■ Exercise goal
Can you change "accomplish" to "achieve" in the part that opens with the line containing "At what coordinates" and closes with the line containing "coord(61,10)", then give those lines again with nothing else altered?

■ Data records
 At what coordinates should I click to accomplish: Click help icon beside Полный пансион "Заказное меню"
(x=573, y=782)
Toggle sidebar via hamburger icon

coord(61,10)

...

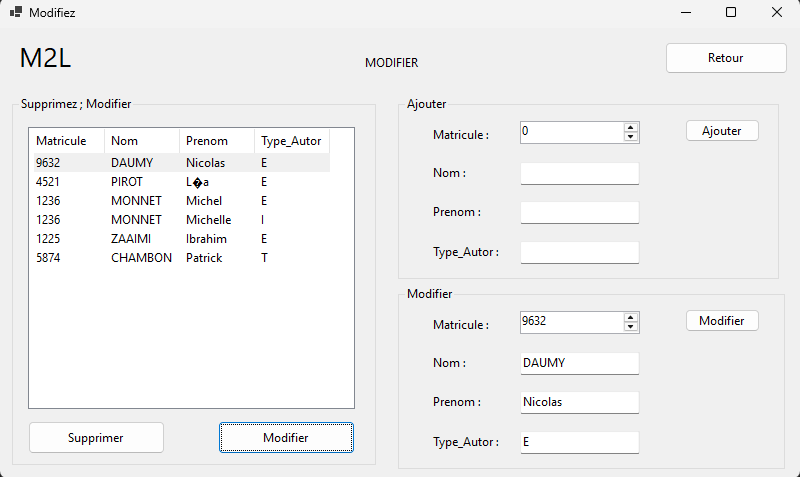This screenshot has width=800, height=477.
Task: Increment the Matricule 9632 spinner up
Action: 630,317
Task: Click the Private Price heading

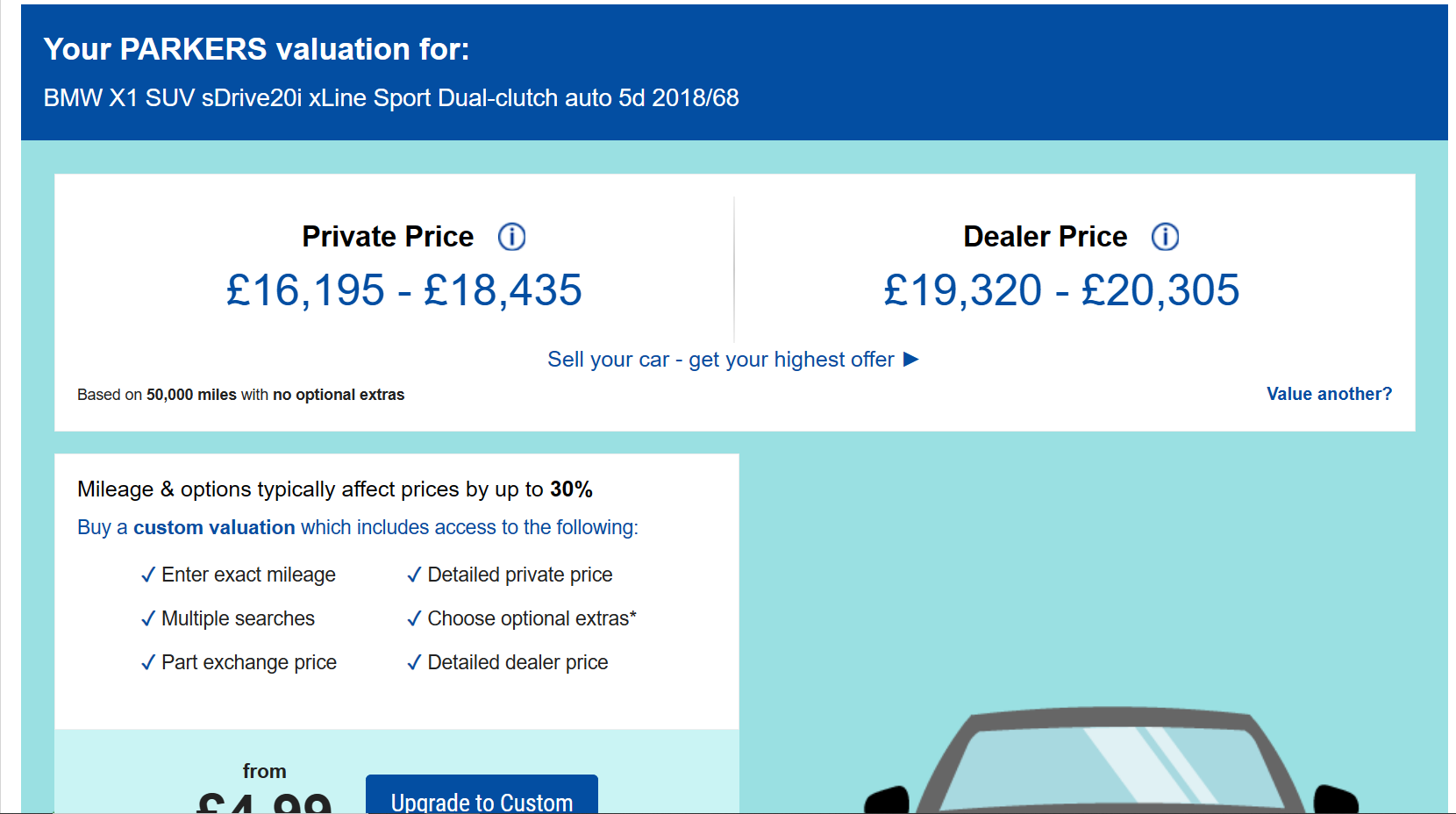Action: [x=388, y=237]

■ Answer below
 At what coordinates should I click to achieve: Click help icon beside Полный пансион "Заказное меню"
(x=573, y=782)
Toggle sidebar via hamburger icon

coord(61,10)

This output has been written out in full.